Construction will be the biggest challenge for the new Ministry of Development, Jadwiga Emilewicz, who was handed the development portfolio in the new government, has said. Ms. Emilewicz headed the Ministry of Enterprise and Technology in the previous government. The new Ministry of Development was created largely from that ministry, but its remit has been broadened to include two new areas: construction, urban planning & development and housing, tourism.
Acceleration of Mieszkanie Plus scheme?
In the construction sphere, the implementation of the Mieszkanie Plus scheme will be the most important task, of course, Ms. Emilewicz said. In her opinion, the biggest challenges as far as Mieszkanie Plus is concerned are the following: selecting appropriate locations (including geolocation to optimise costs); increased role of state entities in areas where private developers do not want to invest or where cooperatives are weaker; speeding up the construction of low-cost rental housing and social housing; and cooperation with third parties, i.e. private property developers. The minister said in an interview with PAP: “This is a model, already implemented in some countries, in which a commercial developer, when building commercial real estate, is obliged to make some of the flats he releases on the market in an affordable system. I think that such a dialogue will succeed to run with our developers. “
According to Minister Emilewicz: “Mieszkanie Plus scheme is addressed to people without creditworthiness, but this cannot mean that housing projects will be implemented in a lower standard. The challenge still remains how to make the location of these projects adequate, that is, that such investments are carried out where the demand for them is greatest. Therefore, the developer representing the State Treasury should appear in places where private developers do not want to invest or where cooperatives are weaker. Here I would see a greater role for state-owned entities.”

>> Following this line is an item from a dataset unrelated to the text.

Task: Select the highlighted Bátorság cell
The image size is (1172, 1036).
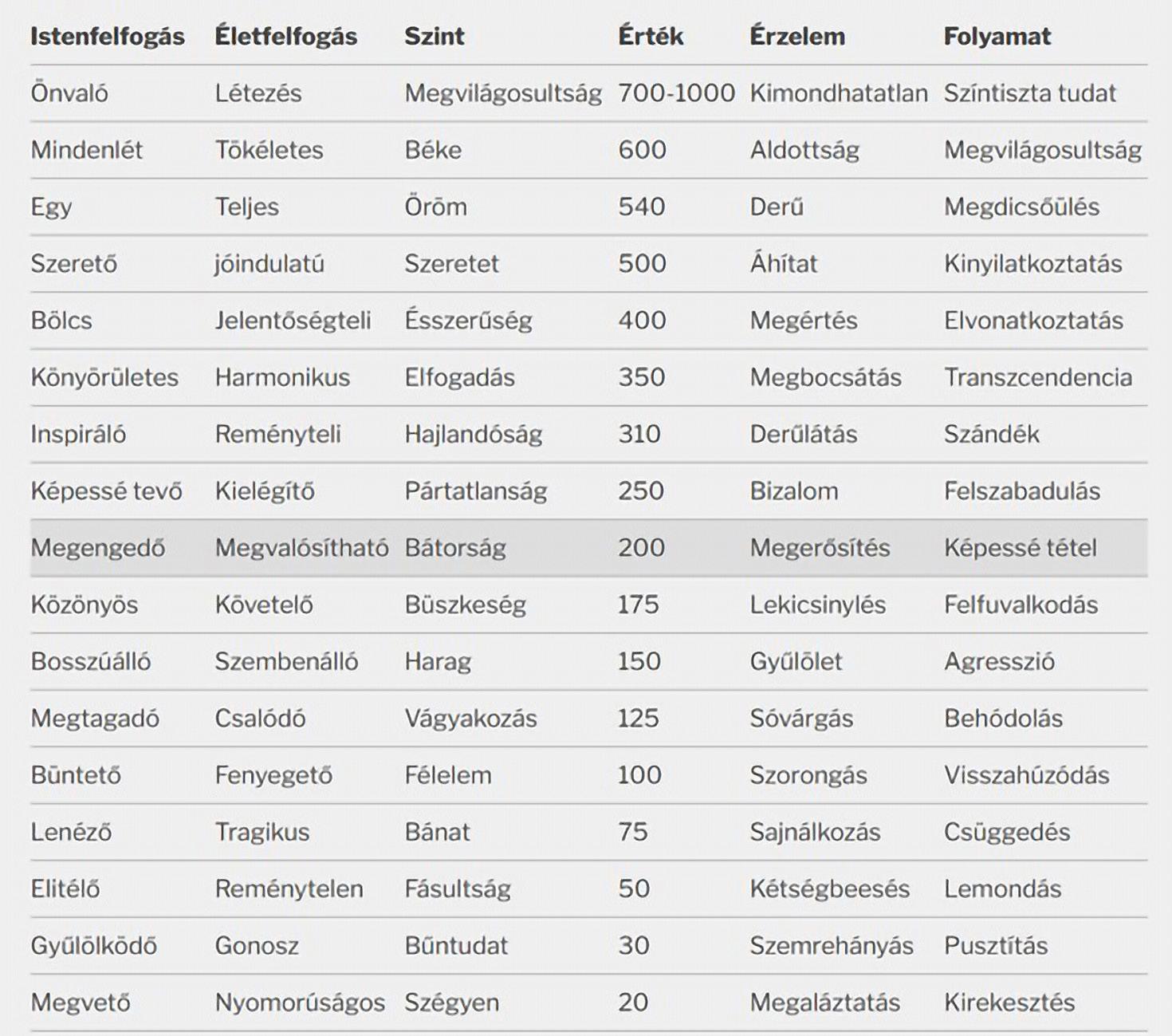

Return to the idea of REITs
Ms. Emilewicz also said that the ministry would resume work to introduce real estate investment trusts (REITs) into the Polish legal system, noting that it was something that the sector was keenly waiting for. (The previous government drafted a legislative proposal under which REIT-type entities, called FINNs – having the legal structure of joint-stock companies and listed on the stock market – would be offered preferential terms to invest in rental housing in Poland. But the bill got stuck after the first reading in Parliament.)
The last draft then included tax incentives:
- applying a CIT rate of 8.5% on the income obtained by companies for the rental of residential real estate
- deferment of the CIT payment deadline – this would involve deferring the tax obligation on income generated by REIT, including from the rental of residential real estate and their sale – until the dividend is paid to the shareholders
- exemption from income tax on income of subsidiaries obtained from the rental and sale of residential real estate.